Troy Pollard played a huge role in the development of Mint Hill, while serving eight terms (16 years) as Mayor of Mint Hill. The real estate broker and professional consultant became mayor in November of 1975 and remained in that position until December of 1991. And after he left office, he was often a write-in candidate for mayor.
“It was an honor to serve the town as mayor,” he says with pride.
After growing up in Onslow County, he was transferred to Charlotte by C.D. Spangler Construction Company. While working for another construction company, he was invited to serve on the town’s Planning Board. In that role he made presentations to town officials, worked with local banks and the county government, and shared zoning information with citizens. After Mint Hill’s first mayor, Bobby Long, chose not to seek a second term, it appeared that no one was interested in taking his place.
“I went to the Board of Elections on the last filing day to find out who was running for office,” Pollard recalls. “As I approached the door, several people handed me a bunch five dollar bills to pay the filing fee for the office of mayor. No candidates had filed for that seat until a newcomer to the town threw his hat in the ring about five minutes before the deadline. That is when I decided to enter the race.”
Pollard won his first race hands-down, as well as seven successive races. Under his leadership, the new town moved forward at a rapid pace. Mint Hill developed the Park on Wilgrove (including its lighted ballfields and tennis courts), bought the first truck and hired two employees to take care of maintenance, built a maintenance shop, acquired land, and built the first town hall.

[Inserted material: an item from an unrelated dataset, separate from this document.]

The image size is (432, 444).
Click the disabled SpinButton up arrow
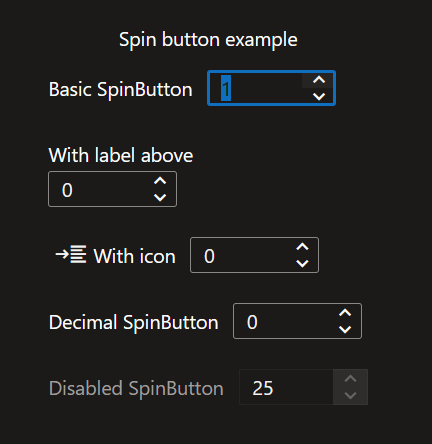tap(350, 379)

During the early years of the town many people living on the outskirts of Charlotte sought annexation by Mint Hill, so the town grew rapidly. Today Mint Hill remains one of the most sought-after places to live in North Carolina.
“I was interested in Mint Hill as a whole and doing what we needed to do as a town,” Pollard says. “We met in various locations in town before we acquired the land and built the town hall. After we had looked for land for a long time, Commissioner John McEwen made a surprise announcement at a meeting in 1982. He said that he and his wife Scottie wanted to donate land for the town hall, if the town would accept it. The town’s response was a unanimous Yes. The town later purchased 10 more adjoining acres.
“We discussed different designs for the new town hall and decided to make a contest of it,” Pollard continues. “We were very pleased with the UNCC design, because it was functional. Half of the building would house the administrative offices and half would be meeting space. It would be heated by solar panels on the roof of the second story. We put the model on display, advertised it on television, and asked for comments.
“We built the town hall on time and within budget for around $800,000, without raising taxes,” he adds. “It only took about ten years to pay off the government bonds. The use of solar power was a good idea, but it did not prove to be satisfactory and was eventually replaced. I never had any regrets about our decisions.”
In addition to serving as mayor of the growing town, Pollard chaired the Metropolitan Planning Organization for 12 years. In that capacity, he helped decide where the Outer Belt (I-485) would go and played a vital role in the town having four entrances to the road. He attended every ribbon-cutting for every section of the road. When the last link between I-85 and I-77 was completed, Pollard was the first person the drive the entire length of I-485 – a distance of 67 miles!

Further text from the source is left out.